By MIKE HERNDON
What the hell is wrong with us? We can’t even let a man celebrate a championship, one for which he’d worked his whole career, for 48 hours without some killjoy in New York feeling the need to throw a bucket of bleach on the parade with something as stupid as this:
What, exactly, does then? Two championships? Three? What’s the magic number that marks the line between “loser” and “winner”?
New York Post columnist Larry Brooks even managed to dismiss the one title Ovechkin has now won by noting he and the Caps didn’t have to go through Henrik Lundqvist, who has won exactly zero Stanley Cups.
Yes, it took Ovechkin 13 years to finally hoist the Cup, and there were many humiliating playoff failures along the way. There were opening-round losses to the Flyers and Canadiens; second-round defeats to the Penguins and Lightning, and soul-crushing seven-game losses to Lundqvist’s Rangers in 2012, 2013 and 2015. Pittsburgh knocked the Caps out again in the second round in each of the last two years en route to two straight championships as Sidney Crosby laid claim to the title that might have been Ovechkin’s – best player in the NHL.
Meanwhile, Ovechkin’s leadership and commitment were questioned. A gifted scorer – he’s scored 50 goals or more six times and had 49 this season — he was dismissed as just another tunnel-visioned sniper who wouldn’t do the little things necessary in order to win. But in the Capitals’ five-game finals win over the Vegas Golden Knights, we saw him surrendering his body to block shots, hustling to help out his defensemen with a back-check, doing the little things, the big things, everything.
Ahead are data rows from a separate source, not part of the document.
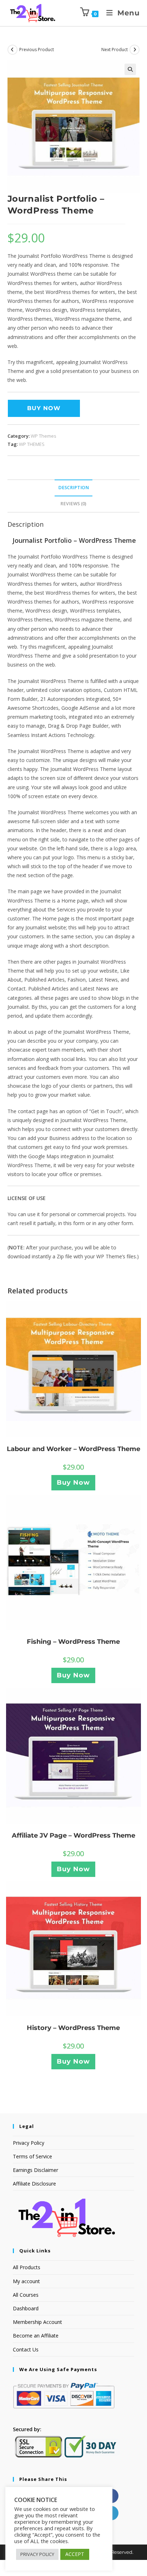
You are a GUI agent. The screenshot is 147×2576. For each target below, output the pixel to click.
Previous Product (36, 49)
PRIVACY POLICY (37, 2554)
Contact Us (26, 2349)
Was it an evolution of his game, a long-awaited realization that he had to do more than score goals? Or was it just that it took this long to finally pay off?
In a way, it was fitting that Ovechkin won his first Cup – and the first in Capitals franchise history – on June 7. Twenty-one years ago on that same date, another guy with a “ledger of losing” also hoisted the Cup for the first time – Steve Yzerman.
Like Ovi’s Caps, Stevie Y’s Red Wings scored a lot of goals and won a lot of games, but had earned a reputation for falling apart in the playoffs. Too soft, people said. Not tough enough to win when it counts.
And like Ovi, a lot of that came back on Yzerman. He was the captain, the transcendent talent who should have been one of the game’s greats except for that big hole in his resume – the lack of a ring. Like someone else we know, his leadership was questioned, his commitment considered lacking.
But 14 years after becoming the first 18-year-old to play in the All-Star Game as a rookie, Yzerman and the Wings finally won the franchise’s first Cup in 42 years with a sweep of the Flyers. Then they won it again the next year. And a few years later, they added a third title before The Captain retired in 2006.
Yzerman is now a Detroit sports icon, a Hall of Famer who is considered by many to be one of the best two-way forwards ever. His “ledger of losing” prior to 1997 is largely forgotten.
Perhaps it will be the same for Ovechkin. Or perhaps the Caps will again falter after this breakthrough and we’ll have to read more tripe like that in Saturday’s Post.
But Ovechkin’s name is on Lord Stanley’s Cup, and it cannot now be erased. He’s earned the right to celebrate – and you’d better believe he is, as the photos of him doing keg stands out of the Cup at a Nationals game will attest. He’s earned the right to be remembered as a champion.